PSFS' records revealed that the writ had been received on April 18, 1984, at 10:45 A.M. but that the hold was not placed on the account until noon on April 19, 1984. In the interim, PSFS paid out four checks drawn on the debtor's account totalling $11,047.92.

PSFS set forth this information in its answer to appellant's interrogatories in attachment,[1] and appellant sought summary judgment for the $12,728.79 in the debtor's account at the time PSFS admitted it had been served by the sheriff. Appellant asserted that it was no defense for PSFS to permit withdrawals of approximately $11,000.00 due to the fact that its computer failed to register the hold entry in a timely fashion.

*94 After PSFS answered the interrogatories on the basis of its own records, the sheriff's return of service was filed. The sheriff's return showed that service was effected on April 19, 1984, at 1:25 P.M.

Both parties sought summary judgment. Appellant claimed that averments in a pleading render the facts indisputable as to the pleading party. PSFS, on the other hand, argued that a sheriff's return is conclusively presumed to be accurate as to facts within his personal knowledge, such as when the writ was served.
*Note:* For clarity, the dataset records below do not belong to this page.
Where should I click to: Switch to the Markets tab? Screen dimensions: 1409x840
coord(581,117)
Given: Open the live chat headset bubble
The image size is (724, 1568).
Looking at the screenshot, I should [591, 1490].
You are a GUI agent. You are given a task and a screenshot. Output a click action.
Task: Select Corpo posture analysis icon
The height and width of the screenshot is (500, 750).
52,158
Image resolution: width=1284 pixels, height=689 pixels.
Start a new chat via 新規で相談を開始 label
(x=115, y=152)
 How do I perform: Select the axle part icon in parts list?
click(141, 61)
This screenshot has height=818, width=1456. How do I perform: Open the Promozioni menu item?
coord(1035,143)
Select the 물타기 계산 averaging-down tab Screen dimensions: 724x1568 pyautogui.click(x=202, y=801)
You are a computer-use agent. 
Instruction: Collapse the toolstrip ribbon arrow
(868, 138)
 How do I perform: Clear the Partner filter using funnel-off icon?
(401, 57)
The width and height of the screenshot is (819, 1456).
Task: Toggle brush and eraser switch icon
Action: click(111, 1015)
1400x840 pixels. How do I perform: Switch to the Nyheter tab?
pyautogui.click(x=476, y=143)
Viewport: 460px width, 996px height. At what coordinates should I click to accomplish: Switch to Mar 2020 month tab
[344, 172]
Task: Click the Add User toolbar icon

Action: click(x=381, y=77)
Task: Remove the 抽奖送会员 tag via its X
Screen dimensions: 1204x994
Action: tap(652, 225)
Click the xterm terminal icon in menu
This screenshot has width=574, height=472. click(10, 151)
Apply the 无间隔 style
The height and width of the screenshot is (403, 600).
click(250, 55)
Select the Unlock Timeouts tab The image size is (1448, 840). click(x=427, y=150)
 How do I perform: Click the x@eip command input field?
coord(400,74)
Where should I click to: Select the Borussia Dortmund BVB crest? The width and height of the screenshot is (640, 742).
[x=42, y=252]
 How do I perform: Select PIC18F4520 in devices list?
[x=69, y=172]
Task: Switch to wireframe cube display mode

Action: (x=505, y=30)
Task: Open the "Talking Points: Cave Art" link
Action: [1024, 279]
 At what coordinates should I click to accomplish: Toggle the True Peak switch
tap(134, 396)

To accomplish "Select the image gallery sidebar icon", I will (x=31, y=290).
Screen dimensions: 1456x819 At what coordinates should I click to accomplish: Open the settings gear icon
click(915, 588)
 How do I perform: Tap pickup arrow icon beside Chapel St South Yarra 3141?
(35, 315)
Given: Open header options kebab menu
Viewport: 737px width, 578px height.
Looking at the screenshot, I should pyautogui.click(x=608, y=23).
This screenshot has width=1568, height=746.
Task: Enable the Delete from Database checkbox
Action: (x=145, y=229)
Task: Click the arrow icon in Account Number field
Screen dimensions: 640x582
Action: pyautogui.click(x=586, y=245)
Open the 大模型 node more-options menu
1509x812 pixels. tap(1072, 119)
The trial court accepted the conclusive presumption urged by PSFS and entered judgment for the bank.

ESTOPPEL

Averments in pleadings constitute binding judicial admissions, conclusive in their nature insofar as their effect is confined to the case in which they are filed. Lapayowker v. Lincoln College Preparatory School, 386 Pa. 167, 176, 125 A.2d 451, 456 (1956); 4 Wigmore, Evidence § 1064 at 67 (Chadbourn rev. 1972); George M. Henry, Pennsylvania Trial Evidence § 65 at 102 n. 59 and at 104 (3d ed. 1940). Having pleaded that the bank received service of the writ on April 18, 1984, PSFS is estopped from denying service at that time.

SHERIFF'S RETURN

In equally unequivocal fashion, the law makes a sheriff's return of service which is full and complete on its face, in the absence of fraud, conclusive and immune from attack by extrinsic evidence, as to facts within the personal knowledge of the sheriff, such as when and where the writ was served. Hollinger v. Hollinger, 416 Pa. 473, 476-77, 206 A.2d 1, 3 (1965); Vaughn v. Love, 324 Pa. 276, 279, 188 A. 299, 300-01, (1936); Mischenko v. Gowton, 307 Pa.Super. 426, 429-30, 453 A.2d 658, 659 (1982).

RULE 1035

Faced with conflicting factual sources, each of which is legally conclusive, we cannot determine as a matter of *95 law which source is correct. Pa.R.Civ.P. 1035 permits summary judgment only when "there is no genuine issue of material fact and . . . the moving party is entitled to judgment as a matter of law." The difference between the time of service stated in the sheriff's return and in the PSFS pleading is an issue of fact which must be resolved before judgment is entered.

The order is vacated and the case remanded for proceedings consistent with this opinion.

CAVANAUGH, J., concurs in the result.

NOTES

[1] The information was styled "New Matter" appended to PSFS' answer to interrogatories in attachment, and was clearly intended by PSFS as a pleading since the document was endorsed with a notice to plead. We deem the new matter to constitute a pleading within the meaning of Pa.R.Civ.P. 1017. See Pa.R.Civ.P. 1026 and 1030.